*Your objective*
Copy the stretch of records from the very beginning through the line that contains "click(683, 108)", character for character.

▼

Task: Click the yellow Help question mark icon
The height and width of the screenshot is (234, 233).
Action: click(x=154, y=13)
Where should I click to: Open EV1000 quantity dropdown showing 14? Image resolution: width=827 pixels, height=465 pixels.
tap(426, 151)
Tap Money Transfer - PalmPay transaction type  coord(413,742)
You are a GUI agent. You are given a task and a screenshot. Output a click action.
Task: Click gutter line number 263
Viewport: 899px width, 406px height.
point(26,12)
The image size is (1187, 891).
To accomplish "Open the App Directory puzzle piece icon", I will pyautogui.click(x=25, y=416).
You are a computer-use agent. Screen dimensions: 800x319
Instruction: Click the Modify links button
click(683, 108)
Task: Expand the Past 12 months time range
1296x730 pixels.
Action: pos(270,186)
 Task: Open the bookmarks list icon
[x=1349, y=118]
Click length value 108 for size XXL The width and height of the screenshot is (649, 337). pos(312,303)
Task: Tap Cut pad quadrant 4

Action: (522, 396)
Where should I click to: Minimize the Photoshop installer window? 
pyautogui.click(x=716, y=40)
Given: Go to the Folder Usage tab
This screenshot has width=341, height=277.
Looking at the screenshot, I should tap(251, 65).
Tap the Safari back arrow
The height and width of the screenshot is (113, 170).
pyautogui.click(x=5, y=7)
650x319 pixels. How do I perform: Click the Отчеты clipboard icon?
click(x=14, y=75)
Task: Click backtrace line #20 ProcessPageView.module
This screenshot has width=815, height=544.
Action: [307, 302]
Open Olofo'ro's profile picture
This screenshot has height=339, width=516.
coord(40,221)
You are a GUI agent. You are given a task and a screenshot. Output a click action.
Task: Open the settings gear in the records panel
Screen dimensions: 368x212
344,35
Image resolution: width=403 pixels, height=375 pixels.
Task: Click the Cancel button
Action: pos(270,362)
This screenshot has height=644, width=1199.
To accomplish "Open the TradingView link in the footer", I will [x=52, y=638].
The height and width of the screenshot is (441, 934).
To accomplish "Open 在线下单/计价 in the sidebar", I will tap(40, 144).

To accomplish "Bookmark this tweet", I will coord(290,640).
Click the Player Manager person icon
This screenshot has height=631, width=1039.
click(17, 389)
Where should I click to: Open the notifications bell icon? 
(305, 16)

▲

*Finished task*
Task: Click the yellow Help question mark icon
The height and width of the screenshot is (234, 233).
Action: click(x=154, y=13)
Where should I click to: Open EV1000 quantity dropdown showing 14? Image resolution: width=827 pixels, height=465 pixels.
tap(426, 151)
Tap Money Transfer - PalmPay transaction type  coord(413,742)
You are a GUI agent. You are given a task and a screenshot. Output a click action.
Task: Click gutter line number 263
Viewport: 899px width, 406px height.
point(26,12)
The image size is (1187, 891).
To accomplish "Open the App Directory puzzle piece icon", I will pyautogui.click(x=25, y=416).
You are a computer-use agent. Screen dimensions: 800x319
Instruction: Click the Modify links button
click(683, 108)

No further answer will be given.